As I discussed in “High-Value Leadership,” sustainable organizational transformation requires developing leaders who understand and embody your culture. You can’t import that—you must grow it.

The Overlooked Talent Crisis

Here’s what keeps me up at night: Organizations are sitting on goldmines of leadership potential they can’t see. Why?

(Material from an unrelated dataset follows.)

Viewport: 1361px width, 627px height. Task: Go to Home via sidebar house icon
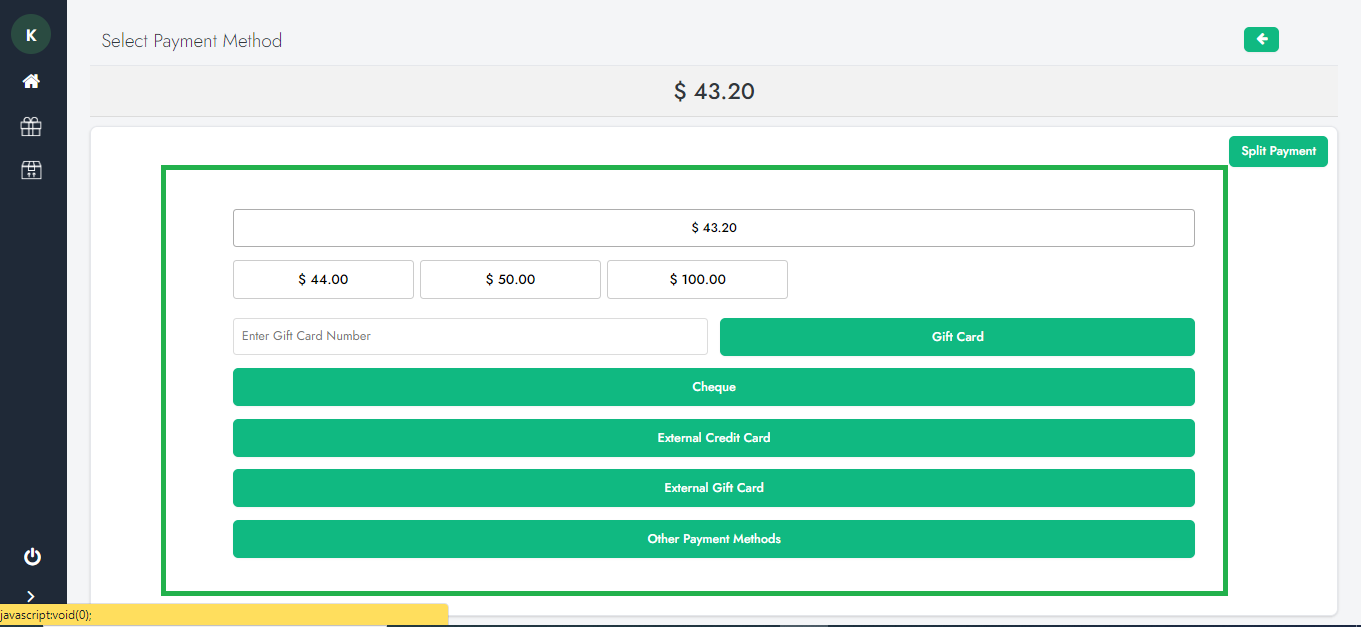click(31, 81)

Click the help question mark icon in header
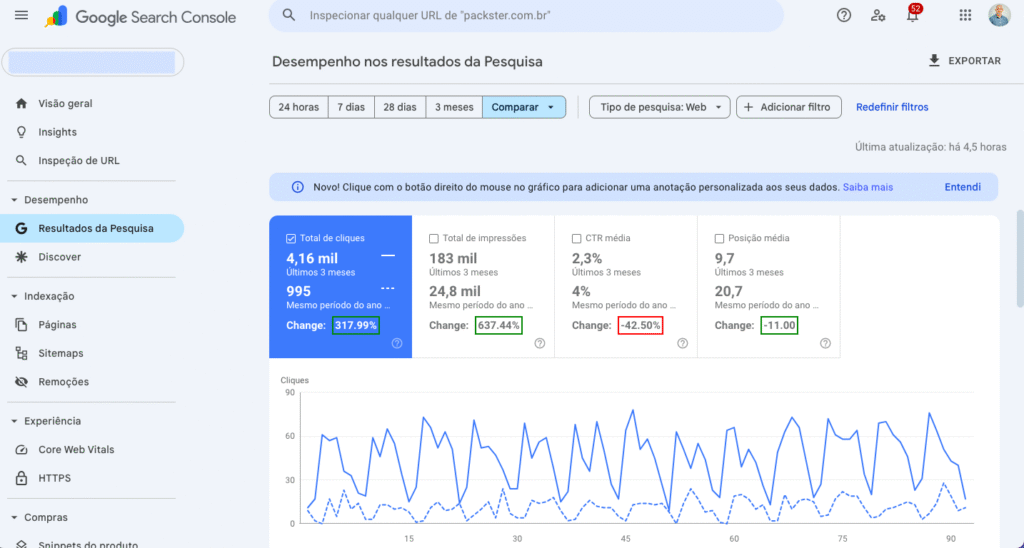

Because traditional succession planning has fatal blind spots.

The Visibility Problem

Research shows that succession planning typically focuses on employees who:

  • Look like current leaders (usually white men)
  • Self-promote effectively
  • Work in high-visibility roles
  • Have traditional career paths

This means organizations systematically overlook:

  • Women who deliver results without fanfare
  • People of color navigating additional barriers
  • Introverts who lead through action, not words
  • Non-traditional candidates with diverse experiences

In “Rise & Thrive,” I explored how Black women often excel in organizations while remaining invisible for advancement opportunities. This isn’t just unfair—it’s bad business.

The Double-Bind Advantage™: Why Overlooked Talent Makes Exceptional Leaders

Here’s my controversial take: The very experiences that cause some employees to be overlooked actually prepare them to be exceptional leaders.

I call this the Double-Bind Advantage™—when navigating systemic barriers develops extraordinary leadership capabilities:

Enhanced Emotional Intelligence

Navigating bias requires reading rooms, understanding unspoken dynamics, and managing complex relationships. These are executive-level skills.

Creative Problem-Solving

When traditional paths are blocked, overlooked talent finds innovative ways to succeed. This resourcefulness is invaluable in leadership.

Resilience and Grit

Overcoming additional obstacles builds mental toughness that serves leaders well during organizational challenges.

Inclusive Leadership Style

Leaders who’ve been excluded naturally create more inclusive environments, driving innovation and engagement.

Cultural Bridge-Building

The ability to code-switch and navigate different cultural contexts is increasingly vital in global organizations.

The PIPELINE Framework for Inclusive Succession Planning

I’ve developed this framework to help organizations build succession plans that develop all talent, not just the usual suspects:

P – Profile Beyond Performance

Look beyond current performance ratings to identify potential:

  • Who consistently delivers despite limited resources?
  • Who do others turn to for guidance, regardless of title?
  • Who demonstrates learning agility?
  • Who builds strong teams and develops others?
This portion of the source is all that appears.